Battiss in Johannesburg
Sean O’Toole

In 2008, the briefly insurgent artist collective Avant Card Guard released a hand-printed linocut offering a nonsense equation rendered in bold primary colours. “Walter Battiss = ker-razy white + dead x fat.” That word white is instructive. Walter Battiss is a key figure of white South African art history. In 1946, no doubt informed by his interest in Pablo Picasso and the prevailing fashion for quoting “the primitive”, Battiss described himself as “the first neo-primitive in South Africa”. It is a ridiculous and self-aggrandising claim, but as with all bluster contains a grain of truth.

Two dissimilar, and each in their own way engaging exhibitions in Johannesburg, engage with the mythic figure of Battiss, a big-hearted adventurer and nonsense-maker from an era known for extreme baloney, and worse. During his lifetime, Battiss impressed many with his creative doings and good-humoured bombast. The praise that swamped this ker-razy white artist ranged from procedural to enraptured, and sometimes even charted the plainly exaggerated. The first published mention of Battiss – a cultish artist, even now, more than three decades after his death in 1982 – set the tone.

 

Avant Car Guard Walter Battiss = ker-razy white + dead x fat (2008)

 

Battiss was 21 when he presented his debut exhibition in a Masonic lodge in Rustenburg. The show, held over two days, was comprised of watercolours and drawings of landscape scenes. The work demonstrated his abundant drafting skills, as well as his lack of conceptual flair, something Battiss would only remedy in increments. Somewhat like Robert Hodgins after him, who jobbed as a printmaker for the ker-razy regent of Fook Island, Battiss was a late-bloomer.

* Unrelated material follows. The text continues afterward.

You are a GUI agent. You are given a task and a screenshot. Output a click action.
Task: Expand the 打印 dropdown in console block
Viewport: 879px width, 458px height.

The Rustenburg Herald published a florid notice for Battiss’s debut show. The huff and puff of the report is leavened by its factual accuracy. One passage stands out: “a real artist has arisen in our very midst in the person of young Mr W.W. Battiss, known to many only as a very modest and obliging official in the Receiver of Revenue’s Offices”. The sentence highlights many of the tensions that characterised Battiss’s professional life.

For one, there is his incursion into the artistic mainstream from the periphery, something he would stubbornly stick with to the end, choosing to live and work in Pretoria. Then there is that thing about his modesty, a product of his stern Methodist upbringing and a counterbalance to his extravagant showmanship that typified his later years. Equally important is the reference to his non-artistic source of income, which, over the following decades, ranged from clerking and teaching to publishing, expeditioning and enacting the role of university don.

I should add culting to this list, but there is no such verb and being a cult leader is also not a professional vocation, just an unavoidable by-product of impressing others. The cult of Battiss is by no means new and was already entrenched during his senior years as chief nudist and ker-razy white artist. A few months before his death in 1982, journalist Jani Allan, writing in the Sunday Times, described Battiss as an “ineffable Professor whose genius has oft been compared to that of his friend, Pablo Picasso”. There is fact in the statement, but also hyperbole, which served its purpose for both artist and journalist.

Battiss both courted and disdained the industrial smoke of media attention. This ambiguity is evident in a work on display in the Wits Art Museum. In the blurb to a 1979 monograph, Walter Battiss by Walter Battiss, which was partly funded by the artist, Battiss is variously celebrated as a “paunchy painter-poet”, “wandering nude”, “philosopher” and “innovator supreme”. Note the seesaw movement between reverence and mild deprecation. The book, displayed in a vitrine on a ramp leading into WAM’s colour-rich central display hall, forms part of a huge trove of ephemera included on ‘Walter Battiss: I invented myself’.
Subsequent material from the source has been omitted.